In the 2020-21 academic year, 16,009 students registered.

Families can register for homeschooling on a rolling basis, which leaves the PED unable to predict the numbers for the upcoming school year. The 1,262 students who registered for homeschooling in June of 2021, compared to the 986 in June of 2020, confirm that interest in homeschooling in New Mexico hasn’t dropped off.

For families in Santa Fe enrolled in home education, The Homeschool Classroom offers support to provide a well-rounded curriculum, says Cohen.

“It’s a classroom setting that helps to supplement homeschool families’ programs, or to give them a program,” she says.

Cohen acknowledges that many families new to homeschooling need support developing a program while offering their kids socialization opportunities.

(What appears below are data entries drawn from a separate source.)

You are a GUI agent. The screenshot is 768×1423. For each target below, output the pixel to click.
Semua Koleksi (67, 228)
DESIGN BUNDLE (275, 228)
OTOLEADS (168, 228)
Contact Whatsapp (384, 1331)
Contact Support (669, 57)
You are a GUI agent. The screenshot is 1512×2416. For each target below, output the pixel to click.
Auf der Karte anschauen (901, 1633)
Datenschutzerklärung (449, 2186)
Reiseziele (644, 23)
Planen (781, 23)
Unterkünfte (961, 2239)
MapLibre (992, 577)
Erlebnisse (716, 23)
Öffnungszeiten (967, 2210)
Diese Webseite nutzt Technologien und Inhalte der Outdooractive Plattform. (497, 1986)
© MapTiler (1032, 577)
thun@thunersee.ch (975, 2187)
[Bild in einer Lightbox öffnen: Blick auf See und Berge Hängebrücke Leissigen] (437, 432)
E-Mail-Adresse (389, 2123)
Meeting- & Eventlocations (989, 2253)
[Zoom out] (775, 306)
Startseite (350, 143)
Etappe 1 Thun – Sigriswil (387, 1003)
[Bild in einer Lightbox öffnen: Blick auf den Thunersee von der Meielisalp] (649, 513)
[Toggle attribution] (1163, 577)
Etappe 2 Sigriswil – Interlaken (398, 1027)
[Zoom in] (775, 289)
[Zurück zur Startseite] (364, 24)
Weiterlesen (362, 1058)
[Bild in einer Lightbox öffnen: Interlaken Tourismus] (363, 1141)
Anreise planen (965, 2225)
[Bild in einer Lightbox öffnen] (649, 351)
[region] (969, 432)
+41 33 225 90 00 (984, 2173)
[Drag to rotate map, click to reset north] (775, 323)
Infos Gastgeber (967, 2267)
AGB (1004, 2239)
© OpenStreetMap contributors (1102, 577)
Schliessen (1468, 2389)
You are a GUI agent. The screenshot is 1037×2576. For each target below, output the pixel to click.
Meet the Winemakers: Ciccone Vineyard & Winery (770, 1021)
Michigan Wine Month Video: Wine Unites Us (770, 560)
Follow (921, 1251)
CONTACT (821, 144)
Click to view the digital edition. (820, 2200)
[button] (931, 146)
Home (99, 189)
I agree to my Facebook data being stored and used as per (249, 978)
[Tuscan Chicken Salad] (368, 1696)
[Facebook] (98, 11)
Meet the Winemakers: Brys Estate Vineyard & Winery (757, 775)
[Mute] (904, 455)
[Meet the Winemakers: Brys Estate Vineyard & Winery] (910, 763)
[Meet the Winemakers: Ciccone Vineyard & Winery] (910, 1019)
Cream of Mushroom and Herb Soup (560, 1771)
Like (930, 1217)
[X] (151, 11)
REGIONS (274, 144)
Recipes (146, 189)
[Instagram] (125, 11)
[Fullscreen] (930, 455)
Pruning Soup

“We teach that equal power through institutions is a change our world has to come to,” says Cohen. Her non-traditional schooling model puts multicultural education first: “Our world approach is all inclusive.”

Kerry Lee, whose son has attended The Homeschool Classroom for the past four years, explains his family opted for homeschooling after years at a public elementary school.

“We really wanted to find the right fit, the right avenue, the right facilities for him,” Lee tells SFR. “It’s a personalized learning situation, project-based, really child-centered” education that Lee wanted for his son, Kayden, 13, to explore his interests in a smaller learning environment.

Ray explains interest in the alternative education model has grown steadily for the past 30 years, though nothing compared to the jump homeschooling experienced last year.

Ray figures the surge won’t last.

“What we’ll probably see this fall, is that number...is probably going to go down,” Ray says, but he also acknowledges that some families who tried homeschooling in the past year thought it was better for their children: “I don’t think it’s going to go all the way down” to levels similar to 2019, before the pandemic, he says.

Lee says the disruption of traditional education last year has made people curious about homeschooling.

“A lot of people are reaching out to us, asking questions about how we handle the education of our son and what we felt were the positives about it,” Lee says, adding that the interest is growing with the continuing uncertainty of COVID-19 and with public schools set to reopen in August.

While Lee highlights the positive impact homeschooling has had on his son, he knows it won’t work for every family.

“The most important thing is finding the best fit—whether it’s public or private or charter—for the student,” he says.